• [Exercise prompt]
Below are records; please set down exactly the lines from the first through the one containing "Given: Select the WH color marking cell".

[Start of section]

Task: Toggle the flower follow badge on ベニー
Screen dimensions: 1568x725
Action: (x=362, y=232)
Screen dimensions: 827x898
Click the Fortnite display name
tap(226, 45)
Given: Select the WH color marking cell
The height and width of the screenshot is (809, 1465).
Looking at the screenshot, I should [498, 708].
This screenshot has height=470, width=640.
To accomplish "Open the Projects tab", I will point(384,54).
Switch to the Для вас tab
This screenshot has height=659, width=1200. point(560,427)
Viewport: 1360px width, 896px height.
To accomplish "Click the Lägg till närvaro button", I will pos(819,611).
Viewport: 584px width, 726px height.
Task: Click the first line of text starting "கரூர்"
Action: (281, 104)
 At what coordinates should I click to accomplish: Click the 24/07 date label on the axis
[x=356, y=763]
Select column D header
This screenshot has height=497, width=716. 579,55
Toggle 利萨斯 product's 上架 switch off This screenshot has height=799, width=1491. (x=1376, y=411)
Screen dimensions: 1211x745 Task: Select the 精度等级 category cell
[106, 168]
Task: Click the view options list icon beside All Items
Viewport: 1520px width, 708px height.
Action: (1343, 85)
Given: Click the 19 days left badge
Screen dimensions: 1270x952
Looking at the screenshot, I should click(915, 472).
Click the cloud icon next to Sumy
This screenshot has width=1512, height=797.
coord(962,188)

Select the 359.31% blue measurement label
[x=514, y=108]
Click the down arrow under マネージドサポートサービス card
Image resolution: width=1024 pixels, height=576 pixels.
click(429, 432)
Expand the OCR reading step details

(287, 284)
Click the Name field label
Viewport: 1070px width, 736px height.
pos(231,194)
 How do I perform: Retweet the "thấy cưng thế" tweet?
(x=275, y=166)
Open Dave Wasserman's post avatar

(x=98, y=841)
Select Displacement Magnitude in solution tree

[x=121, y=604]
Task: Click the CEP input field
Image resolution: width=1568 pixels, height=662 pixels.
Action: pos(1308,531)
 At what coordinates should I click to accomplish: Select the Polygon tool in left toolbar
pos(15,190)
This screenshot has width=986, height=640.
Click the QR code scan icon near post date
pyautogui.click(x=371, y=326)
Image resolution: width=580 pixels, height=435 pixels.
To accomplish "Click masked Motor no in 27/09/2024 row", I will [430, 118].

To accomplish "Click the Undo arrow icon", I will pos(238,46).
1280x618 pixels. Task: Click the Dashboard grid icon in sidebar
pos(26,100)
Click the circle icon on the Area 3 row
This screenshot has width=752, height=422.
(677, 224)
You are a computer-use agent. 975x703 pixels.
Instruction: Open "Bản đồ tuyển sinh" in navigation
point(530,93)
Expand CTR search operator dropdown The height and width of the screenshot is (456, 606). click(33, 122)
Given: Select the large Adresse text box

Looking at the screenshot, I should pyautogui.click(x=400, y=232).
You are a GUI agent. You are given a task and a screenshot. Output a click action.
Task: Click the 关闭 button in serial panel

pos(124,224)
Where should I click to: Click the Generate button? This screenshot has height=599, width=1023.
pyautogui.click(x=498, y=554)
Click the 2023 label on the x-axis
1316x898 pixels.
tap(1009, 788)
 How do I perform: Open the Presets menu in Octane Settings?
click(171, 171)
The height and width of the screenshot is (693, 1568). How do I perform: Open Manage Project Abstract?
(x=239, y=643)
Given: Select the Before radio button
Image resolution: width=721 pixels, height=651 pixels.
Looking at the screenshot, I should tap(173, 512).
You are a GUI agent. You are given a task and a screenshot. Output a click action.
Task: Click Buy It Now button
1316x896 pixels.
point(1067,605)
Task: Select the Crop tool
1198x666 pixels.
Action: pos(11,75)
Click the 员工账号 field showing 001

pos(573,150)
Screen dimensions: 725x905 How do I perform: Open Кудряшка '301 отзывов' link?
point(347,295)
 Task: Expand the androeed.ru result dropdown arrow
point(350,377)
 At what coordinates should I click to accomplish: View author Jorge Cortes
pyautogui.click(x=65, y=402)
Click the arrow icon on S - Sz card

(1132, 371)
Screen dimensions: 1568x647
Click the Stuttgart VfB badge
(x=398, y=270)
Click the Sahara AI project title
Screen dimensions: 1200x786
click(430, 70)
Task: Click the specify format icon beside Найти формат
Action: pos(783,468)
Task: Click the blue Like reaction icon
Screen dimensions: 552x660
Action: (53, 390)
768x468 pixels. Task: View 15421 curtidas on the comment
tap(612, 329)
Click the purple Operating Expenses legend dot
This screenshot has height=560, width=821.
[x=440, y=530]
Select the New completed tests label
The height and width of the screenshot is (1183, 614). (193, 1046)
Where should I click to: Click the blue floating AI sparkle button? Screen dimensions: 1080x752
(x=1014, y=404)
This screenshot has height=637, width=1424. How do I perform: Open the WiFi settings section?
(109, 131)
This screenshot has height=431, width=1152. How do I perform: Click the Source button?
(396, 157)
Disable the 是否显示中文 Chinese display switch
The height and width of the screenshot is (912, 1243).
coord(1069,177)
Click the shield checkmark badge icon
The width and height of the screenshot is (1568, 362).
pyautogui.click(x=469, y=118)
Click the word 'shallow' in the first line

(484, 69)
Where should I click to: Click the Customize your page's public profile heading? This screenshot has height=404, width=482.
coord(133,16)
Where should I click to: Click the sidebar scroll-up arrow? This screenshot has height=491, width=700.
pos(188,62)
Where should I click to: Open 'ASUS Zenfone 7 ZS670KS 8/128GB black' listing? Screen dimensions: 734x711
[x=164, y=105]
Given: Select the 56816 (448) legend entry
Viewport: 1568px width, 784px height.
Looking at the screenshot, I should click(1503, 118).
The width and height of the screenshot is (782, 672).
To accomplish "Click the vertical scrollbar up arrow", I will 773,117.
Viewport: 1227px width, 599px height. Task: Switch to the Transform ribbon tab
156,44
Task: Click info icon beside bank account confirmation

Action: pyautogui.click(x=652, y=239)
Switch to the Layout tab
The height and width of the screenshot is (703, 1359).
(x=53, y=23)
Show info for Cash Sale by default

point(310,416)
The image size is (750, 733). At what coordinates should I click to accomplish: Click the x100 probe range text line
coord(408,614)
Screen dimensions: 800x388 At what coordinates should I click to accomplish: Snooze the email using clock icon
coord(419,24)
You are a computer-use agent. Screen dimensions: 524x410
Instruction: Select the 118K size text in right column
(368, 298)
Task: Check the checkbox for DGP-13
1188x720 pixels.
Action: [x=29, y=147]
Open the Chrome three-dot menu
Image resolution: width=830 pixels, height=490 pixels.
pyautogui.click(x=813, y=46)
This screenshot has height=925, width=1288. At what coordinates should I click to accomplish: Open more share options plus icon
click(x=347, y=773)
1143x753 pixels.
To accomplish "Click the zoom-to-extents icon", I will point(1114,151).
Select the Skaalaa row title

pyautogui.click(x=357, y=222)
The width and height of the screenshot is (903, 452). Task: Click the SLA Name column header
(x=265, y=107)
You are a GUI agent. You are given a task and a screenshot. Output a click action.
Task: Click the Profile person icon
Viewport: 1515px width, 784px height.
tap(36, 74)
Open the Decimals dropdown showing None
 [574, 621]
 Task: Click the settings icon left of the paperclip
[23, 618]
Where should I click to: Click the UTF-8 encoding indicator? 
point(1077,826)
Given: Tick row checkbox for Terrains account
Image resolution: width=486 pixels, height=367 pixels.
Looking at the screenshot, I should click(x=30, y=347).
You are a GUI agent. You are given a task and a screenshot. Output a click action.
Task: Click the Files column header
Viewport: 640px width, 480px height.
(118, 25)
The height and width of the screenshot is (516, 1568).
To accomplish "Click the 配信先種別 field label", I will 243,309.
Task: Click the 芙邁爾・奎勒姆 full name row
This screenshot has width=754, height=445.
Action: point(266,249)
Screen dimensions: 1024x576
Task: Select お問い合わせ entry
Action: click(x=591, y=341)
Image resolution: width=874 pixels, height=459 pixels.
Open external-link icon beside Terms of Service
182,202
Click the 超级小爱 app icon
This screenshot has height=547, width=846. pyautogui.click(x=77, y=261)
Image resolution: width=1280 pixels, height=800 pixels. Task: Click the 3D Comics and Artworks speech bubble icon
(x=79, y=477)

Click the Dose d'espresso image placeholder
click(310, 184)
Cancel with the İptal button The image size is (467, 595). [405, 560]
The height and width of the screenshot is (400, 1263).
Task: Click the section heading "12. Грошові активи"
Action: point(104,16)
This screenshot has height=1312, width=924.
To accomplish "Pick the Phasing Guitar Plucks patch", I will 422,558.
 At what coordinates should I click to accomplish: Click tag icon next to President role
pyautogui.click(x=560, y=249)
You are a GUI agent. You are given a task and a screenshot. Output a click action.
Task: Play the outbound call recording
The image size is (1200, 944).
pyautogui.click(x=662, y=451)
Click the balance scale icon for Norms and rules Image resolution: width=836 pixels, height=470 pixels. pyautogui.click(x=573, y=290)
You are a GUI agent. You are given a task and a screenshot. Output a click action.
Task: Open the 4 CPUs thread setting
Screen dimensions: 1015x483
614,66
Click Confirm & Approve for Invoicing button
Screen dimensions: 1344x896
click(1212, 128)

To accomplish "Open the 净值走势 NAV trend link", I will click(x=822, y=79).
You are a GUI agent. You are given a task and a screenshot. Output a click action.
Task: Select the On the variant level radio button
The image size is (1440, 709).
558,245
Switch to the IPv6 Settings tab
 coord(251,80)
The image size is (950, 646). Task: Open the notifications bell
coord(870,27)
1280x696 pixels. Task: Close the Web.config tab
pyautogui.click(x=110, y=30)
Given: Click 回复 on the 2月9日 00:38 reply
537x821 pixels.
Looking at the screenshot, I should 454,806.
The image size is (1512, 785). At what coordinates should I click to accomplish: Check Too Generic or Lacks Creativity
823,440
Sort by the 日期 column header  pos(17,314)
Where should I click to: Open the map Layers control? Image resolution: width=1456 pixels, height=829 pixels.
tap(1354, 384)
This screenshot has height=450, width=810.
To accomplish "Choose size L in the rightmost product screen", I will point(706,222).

[End of section]

• [Exercise response]
Task: Toggle the flower follow badge on ベニー
Screen dimensions: 1568x725
Action: (x=362, y=232)
Screen dimensions: 827x898
Click the Fortnite display name
tap(226, 45)
Given: Select the WH color marking cell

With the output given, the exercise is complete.